Onto No. 2: No mystery here -- "How are you" is a statement, not a fact. Thinking otherwise will lead you right into severe social trauma -- I know this from experience.

I cannot even begin to count the times I tried to answer the question, relieved that I had been asked by some arbitrary classmate or faculty member because I had had answers ready throughout timeless failures-to-greet.

Numerous times I answered in detail: "Well, not wonderful actually ... Let me tell you what happened to me today along Charles Street," or "Oh I'm great! Listen to what happened this weekend."

Every time I had to trail off as subtly as was situationally possible. (I'm sayin' -- the ability of non-listening signals to completely and unavoidably interject is uncanny.)

People don't want to know.

They didn't hand me the phrase to know the answer to any sort of question -- they gave it to me so that I could hand it back, and so that the mutual acknowledgement could be made (for which I should consider myself lucky in the first place, let's face it -- see No. 1), and we can both move on to the next unimaginably important task in our equally important lives.

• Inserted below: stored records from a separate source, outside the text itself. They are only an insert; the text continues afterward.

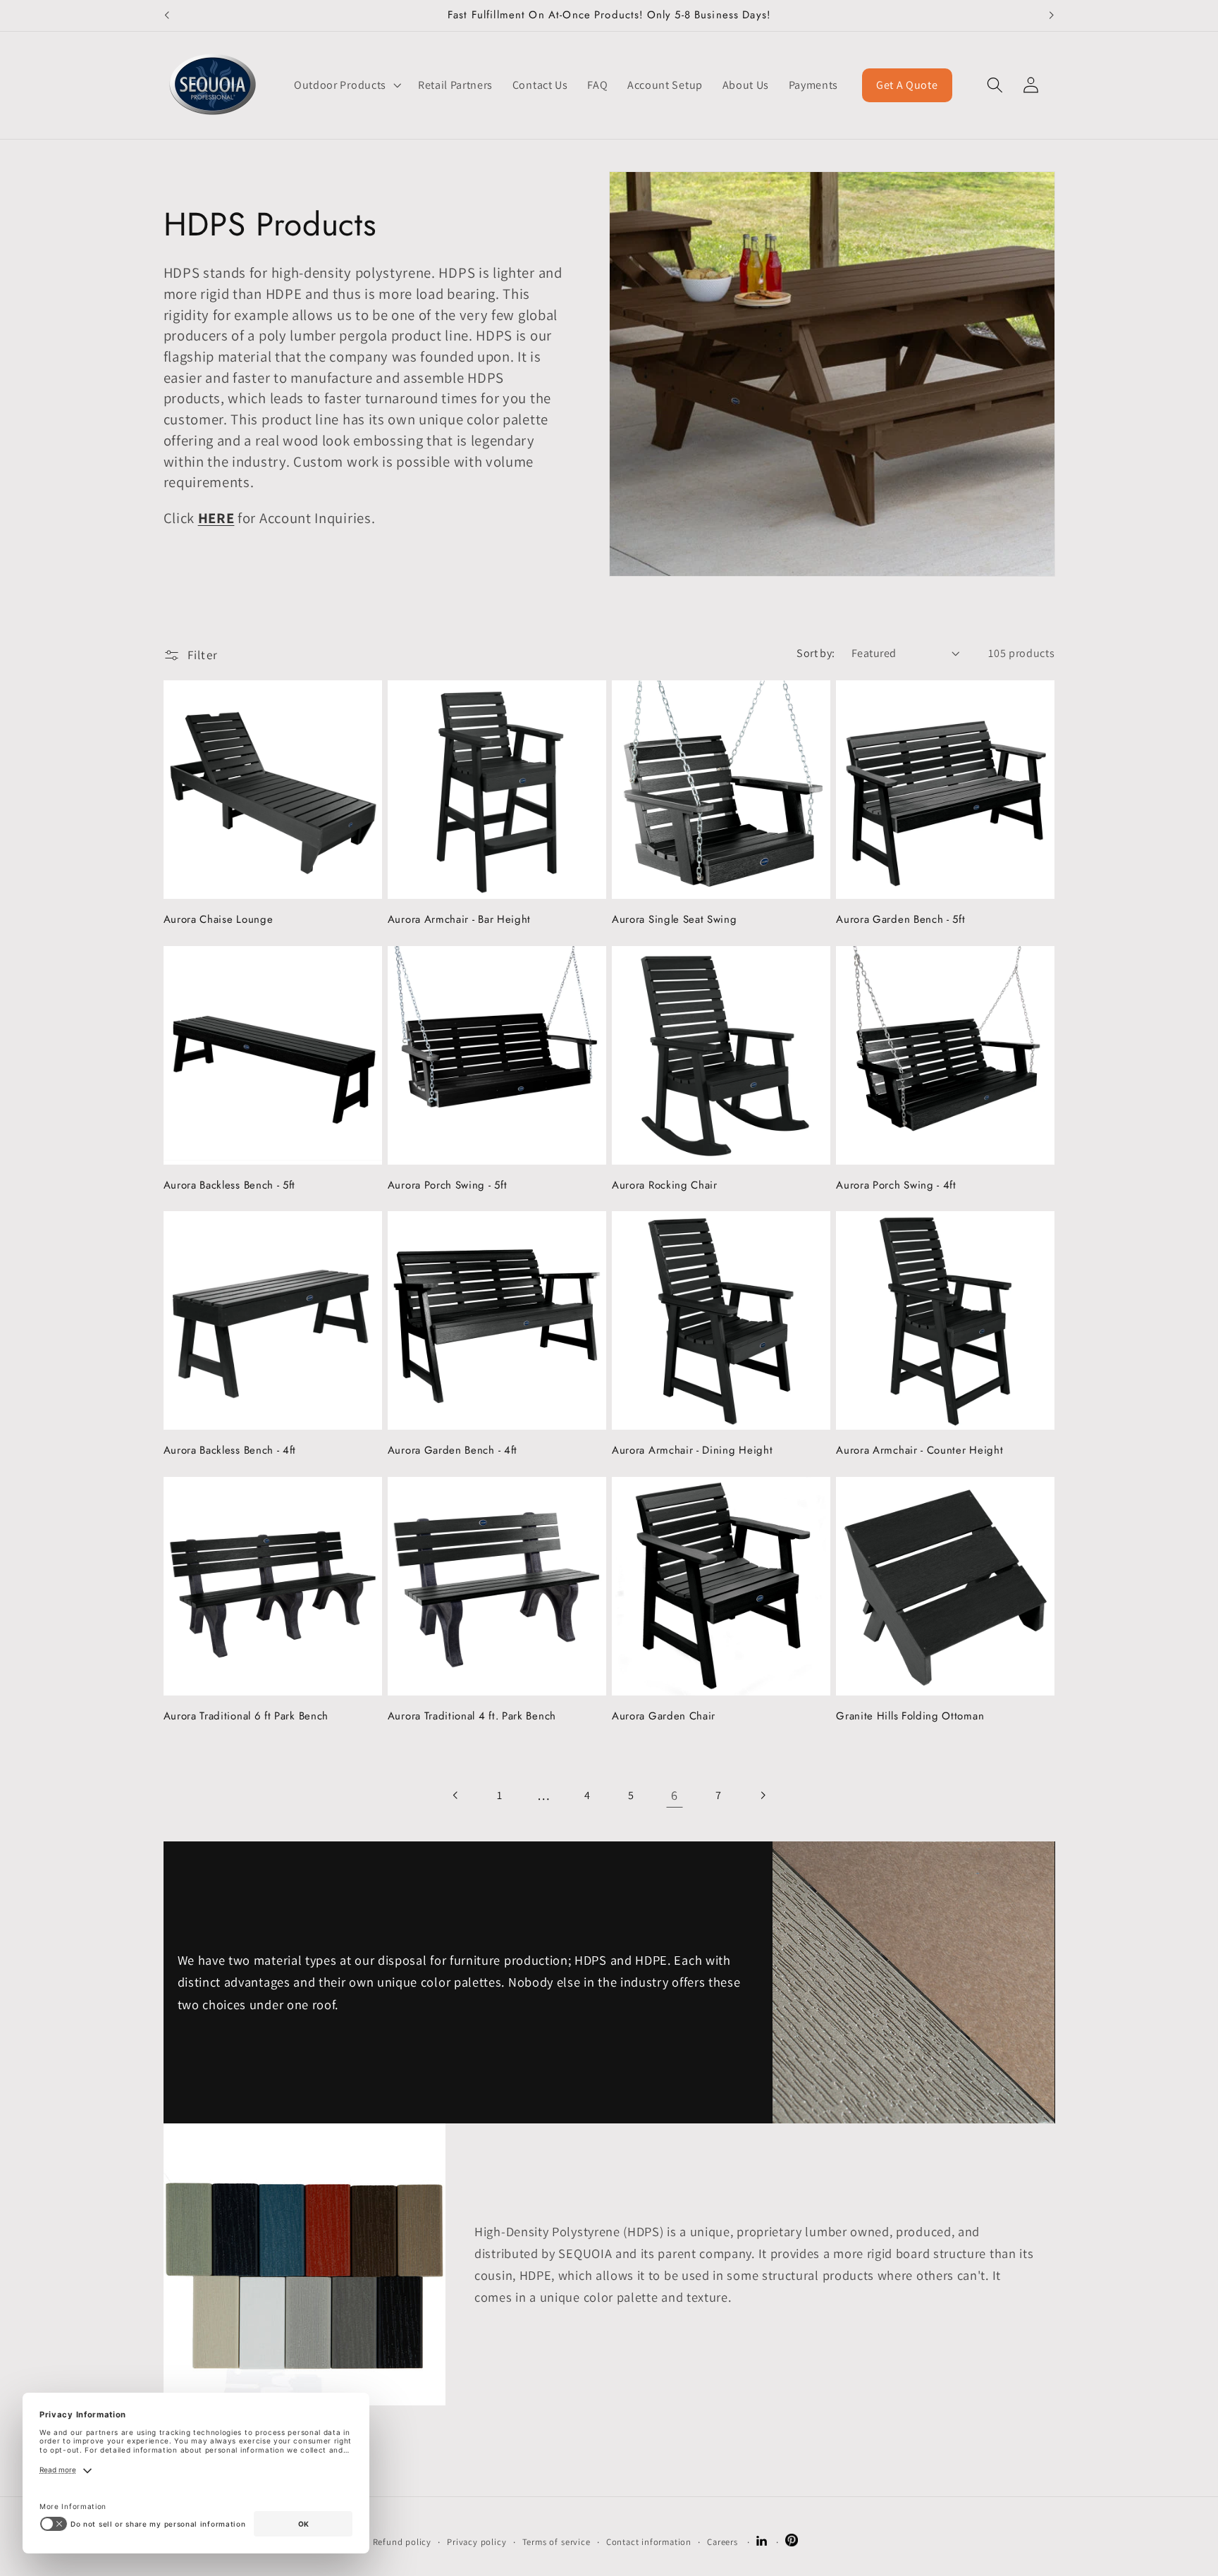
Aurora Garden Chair (663, 1716)
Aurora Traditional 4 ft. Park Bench (472, 1716)
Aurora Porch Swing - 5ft (448, 1184)
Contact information (648, 2542)
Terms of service (556, 2542)
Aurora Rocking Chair (665, 1184)
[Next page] (762, 1795)
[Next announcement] (1051, 15)
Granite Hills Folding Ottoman (910, 1716)
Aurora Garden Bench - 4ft (452, 1450)
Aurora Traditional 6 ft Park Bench (246, 1716)
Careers (722, 2542)
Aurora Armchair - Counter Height (919, 1450)
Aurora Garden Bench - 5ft (900, 919)
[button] (346, 85)
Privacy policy (476, 2542)
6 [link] (674, 1794)
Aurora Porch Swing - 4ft (896, 1184)
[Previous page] (456, 1795)
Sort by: (815, 653)
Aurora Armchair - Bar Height (459, 919)
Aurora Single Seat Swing (674, 919)
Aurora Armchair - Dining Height (692, 1450)
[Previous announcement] (166, 15)
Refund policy (402, 2542)
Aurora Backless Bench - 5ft (230, 1184)
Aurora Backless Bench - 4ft (230, 1450)
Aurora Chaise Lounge (218, 919)
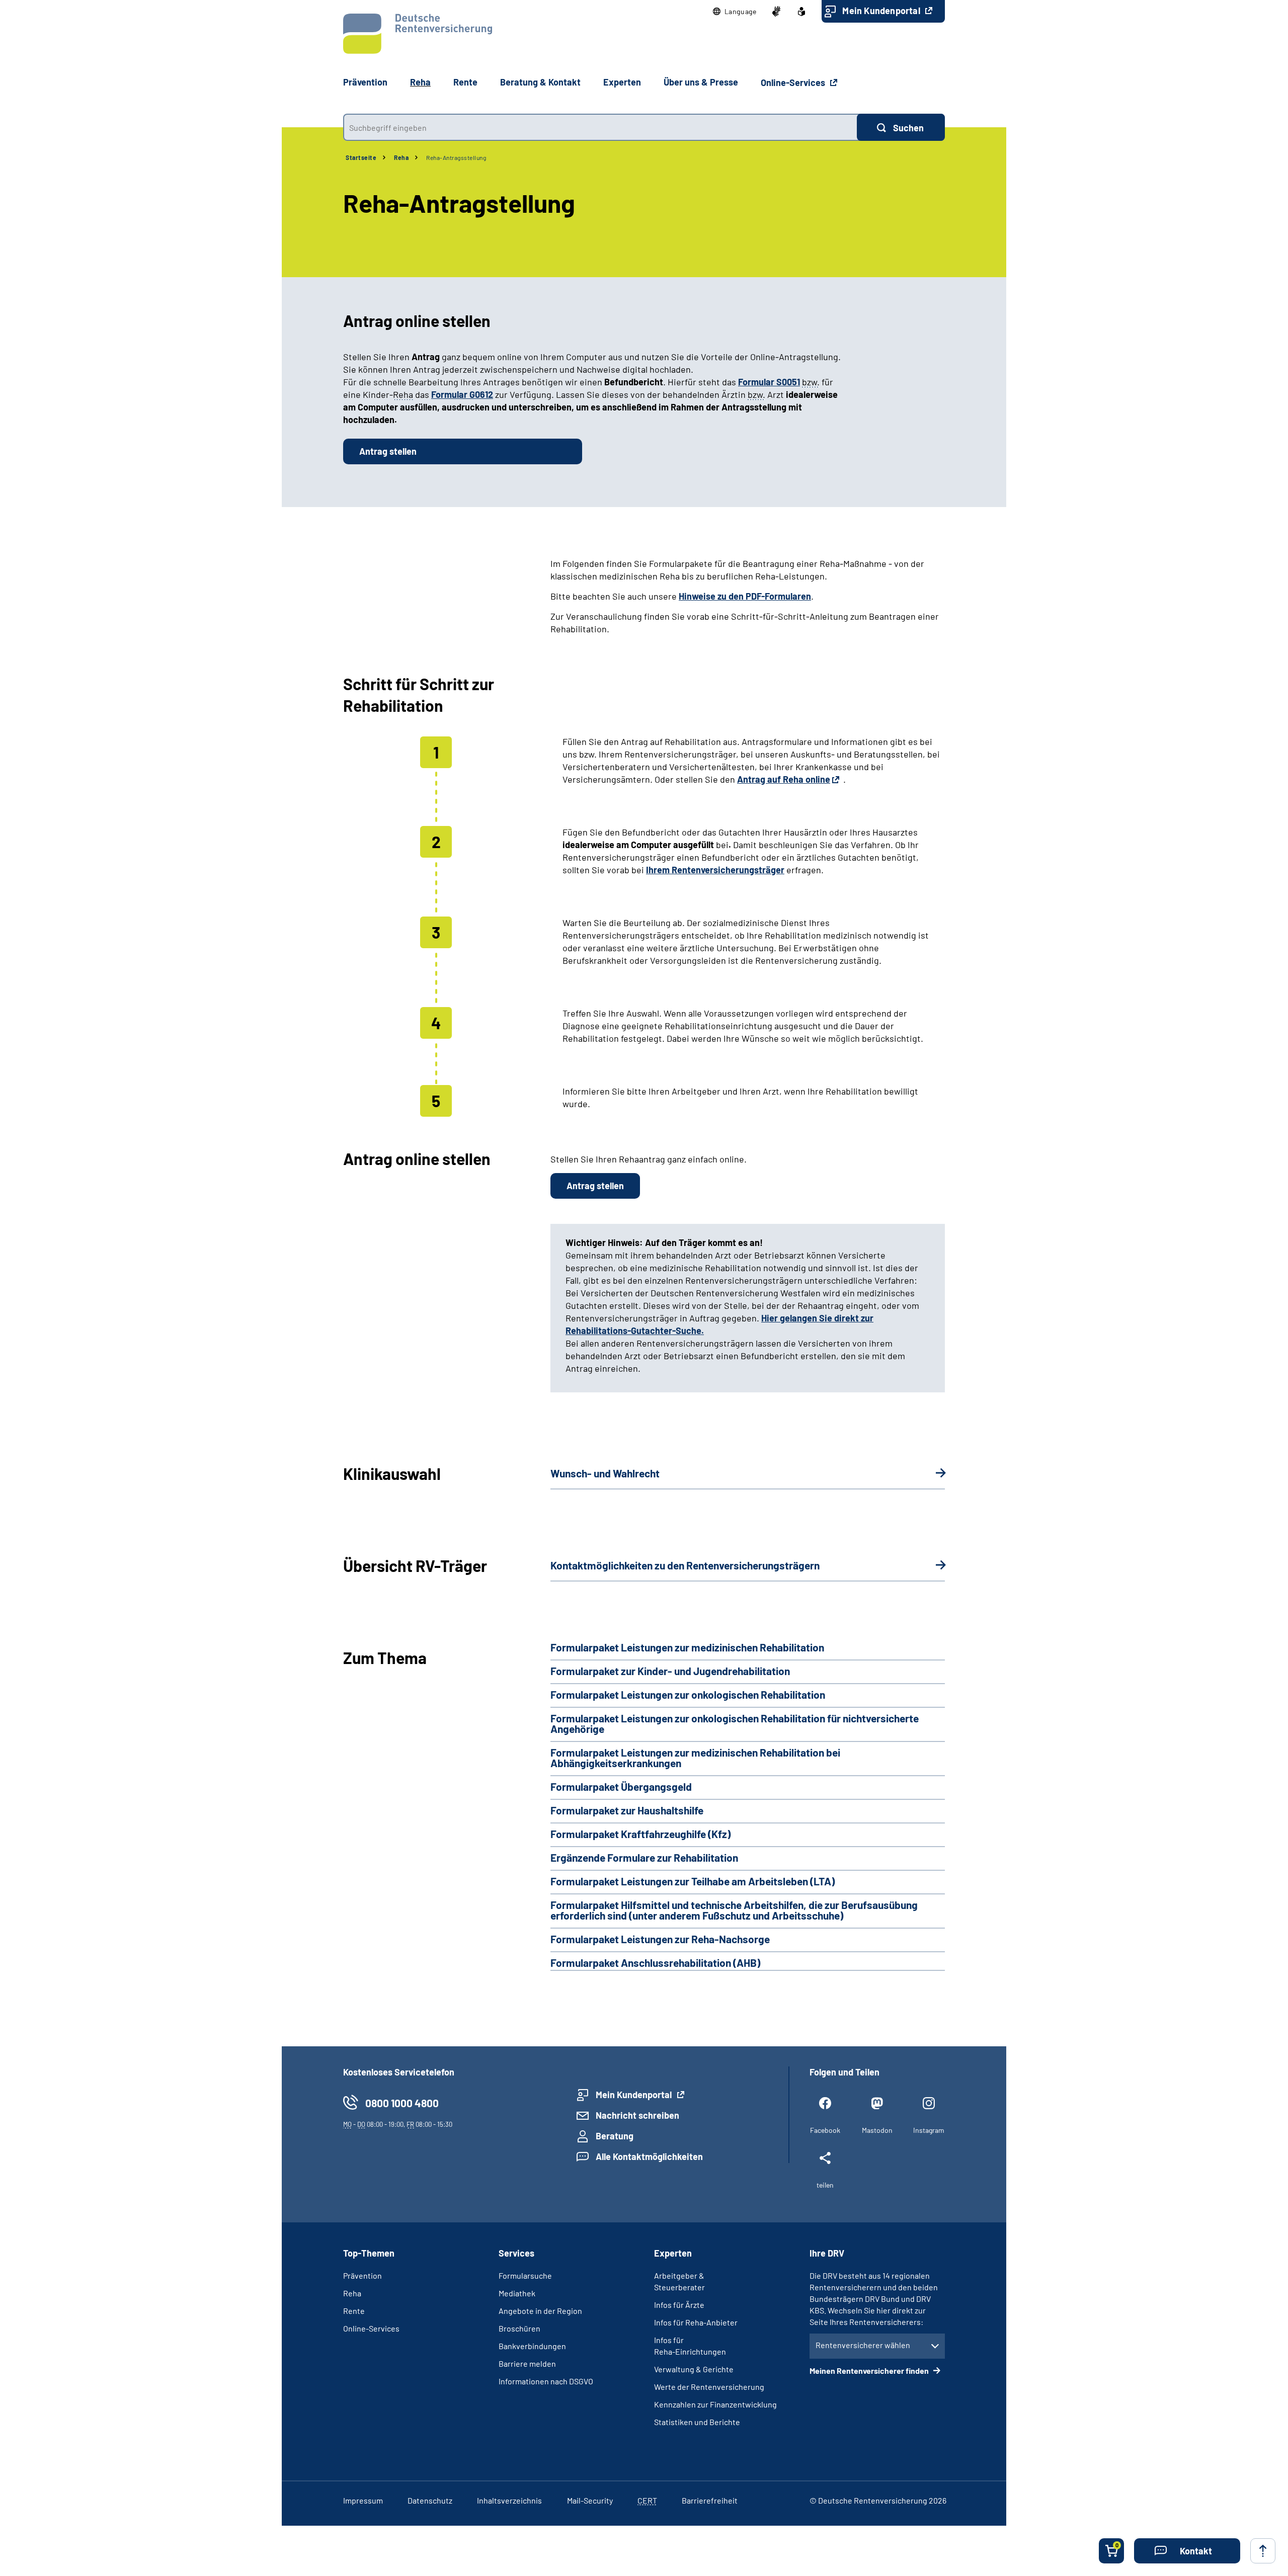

Those of you who have ever made the same socially fatal mistake as I have described above understand what I mean -- "how are you" might as well be the head nod itself.

One person nods, the other person nods back, like playing catch. Answering the phrase as though it were an actual question (something one would pick up on by an inquiring rise in the vocal tone if there was one -- which there isn't, I assure you) makes you a nuisance and, well, kind of uncomfortably odd.

And there we have it -- The UR greeting explained. A rare gem in the form of "how are you" that requires an exactly equal return.

I used to be perturbed by the phrase "sup" for its commonality, its "coolness" demands, and the frequency at which I was expected to give it out.

The pressure is off --thank you, Richmond. How are you? I meant that as a rhetorical question.